Member of the West Virginia House of Delegates from the 2nd district
- In office December 1, 2016 – December 1, 2022
- Preceded by: Ryan Weld
- Succeeded by: New boundaries
- In office January 23, 2012 – December 1, 2014
- Preceded by: Tim Ennis
- Succeeded by: Ryan Weld

Personal details
- Born: Phillip W Diserio December 13, 1959 (age 66) Wheeling, West Virginia, U.S.
- Party: Democratic
- Spouse: Sandra
- Children: Cassie Carrissa Carlie
- Profession: Electrician

= Phil Diserio =

American politician (born 1959)

Phillip W Diserio (born December 13, 1959) is an American politician and a former Democratic member of the West Virginia House of Delegates who represented District 2 from his January 23, 2012 appointment by West Virginia Governor Earl Ray Tomblin to fill the vacancy caused by the resignation of Representative Tim Ennis.
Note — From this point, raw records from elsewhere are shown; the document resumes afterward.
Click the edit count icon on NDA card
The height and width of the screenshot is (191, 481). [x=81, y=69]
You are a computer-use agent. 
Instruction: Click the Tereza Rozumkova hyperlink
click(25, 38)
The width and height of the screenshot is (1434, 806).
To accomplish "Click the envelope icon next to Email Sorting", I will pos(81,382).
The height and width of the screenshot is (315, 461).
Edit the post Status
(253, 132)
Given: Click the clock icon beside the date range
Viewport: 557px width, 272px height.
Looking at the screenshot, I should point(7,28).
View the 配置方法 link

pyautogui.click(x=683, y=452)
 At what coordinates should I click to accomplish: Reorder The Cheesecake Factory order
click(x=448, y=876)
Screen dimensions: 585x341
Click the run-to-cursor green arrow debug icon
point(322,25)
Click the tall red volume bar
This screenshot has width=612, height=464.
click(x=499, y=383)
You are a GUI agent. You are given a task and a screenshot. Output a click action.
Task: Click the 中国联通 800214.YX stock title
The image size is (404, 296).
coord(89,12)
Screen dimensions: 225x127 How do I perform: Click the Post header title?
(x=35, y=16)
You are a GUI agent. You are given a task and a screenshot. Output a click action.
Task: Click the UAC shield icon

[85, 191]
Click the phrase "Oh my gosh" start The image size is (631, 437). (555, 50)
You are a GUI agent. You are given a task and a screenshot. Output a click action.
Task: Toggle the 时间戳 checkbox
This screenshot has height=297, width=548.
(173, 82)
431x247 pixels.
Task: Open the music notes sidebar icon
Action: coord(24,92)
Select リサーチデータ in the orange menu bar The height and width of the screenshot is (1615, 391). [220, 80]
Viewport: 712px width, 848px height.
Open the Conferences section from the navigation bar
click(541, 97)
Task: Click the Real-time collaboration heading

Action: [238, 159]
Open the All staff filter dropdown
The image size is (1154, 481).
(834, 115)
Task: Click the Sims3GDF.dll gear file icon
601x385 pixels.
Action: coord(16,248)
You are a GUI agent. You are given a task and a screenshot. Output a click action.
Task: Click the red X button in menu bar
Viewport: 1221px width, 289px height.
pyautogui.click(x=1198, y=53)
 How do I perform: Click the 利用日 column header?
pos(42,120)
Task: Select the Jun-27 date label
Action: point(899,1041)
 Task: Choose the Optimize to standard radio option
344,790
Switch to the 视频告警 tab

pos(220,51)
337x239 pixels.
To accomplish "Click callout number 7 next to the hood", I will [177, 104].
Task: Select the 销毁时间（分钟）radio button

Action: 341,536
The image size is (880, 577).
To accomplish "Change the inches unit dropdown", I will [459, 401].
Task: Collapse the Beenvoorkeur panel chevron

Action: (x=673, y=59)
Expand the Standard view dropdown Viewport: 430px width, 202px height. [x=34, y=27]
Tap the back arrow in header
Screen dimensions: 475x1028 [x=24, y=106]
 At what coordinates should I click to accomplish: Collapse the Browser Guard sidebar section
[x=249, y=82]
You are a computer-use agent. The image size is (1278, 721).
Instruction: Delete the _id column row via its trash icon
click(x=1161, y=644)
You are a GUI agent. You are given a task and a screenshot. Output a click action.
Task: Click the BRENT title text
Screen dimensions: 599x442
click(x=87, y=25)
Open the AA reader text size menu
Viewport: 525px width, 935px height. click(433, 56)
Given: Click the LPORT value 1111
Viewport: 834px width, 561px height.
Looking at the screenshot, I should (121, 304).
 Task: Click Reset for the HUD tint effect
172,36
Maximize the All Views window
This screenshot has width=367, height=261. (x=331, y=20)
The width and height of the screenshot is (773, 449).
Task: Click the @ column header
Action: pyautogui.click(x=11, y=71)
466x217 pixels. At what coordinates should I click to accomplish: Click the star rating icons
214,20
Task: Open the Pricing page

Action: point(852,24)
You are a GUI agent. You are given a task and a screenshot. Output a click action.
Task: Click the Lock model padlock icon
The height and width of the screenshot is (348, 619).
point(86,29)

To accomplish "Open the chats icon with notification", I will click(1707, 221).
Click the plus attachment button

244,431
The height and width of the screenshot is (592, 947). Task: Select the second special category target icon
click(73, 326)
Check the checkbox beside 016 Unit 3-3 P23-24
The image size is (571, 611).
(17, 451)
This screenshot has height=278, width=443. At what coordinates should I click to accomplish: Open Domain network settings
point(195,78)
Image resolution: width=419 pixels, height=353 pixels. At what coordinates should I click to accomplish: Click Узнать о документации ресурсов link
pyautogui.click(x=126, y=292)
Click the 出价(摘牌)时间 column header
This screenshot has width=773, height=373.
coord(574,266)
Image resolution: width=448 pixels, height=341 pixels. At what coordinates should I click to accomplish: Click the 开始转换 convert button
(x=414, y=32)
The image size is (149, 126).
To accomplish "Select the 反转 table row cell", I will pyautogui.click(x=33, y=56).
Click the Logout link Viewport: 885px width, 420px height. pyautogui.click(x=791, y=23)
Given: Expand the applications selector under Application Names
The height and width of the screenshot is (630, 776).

Diserio was defeated in his 2014 bid for reelection, but was later elected in 2016. In 2022, Diserio was defeated again by Jimmy Willis.

==Elections==
- 2012 Diserio was unopposed for the May 8, 2012 Democratic Primary, winning with 3,022 votes, and won the November 6, 2012 General election with 3,440 votes (52.0%) against Republican nominee Lynn Davis.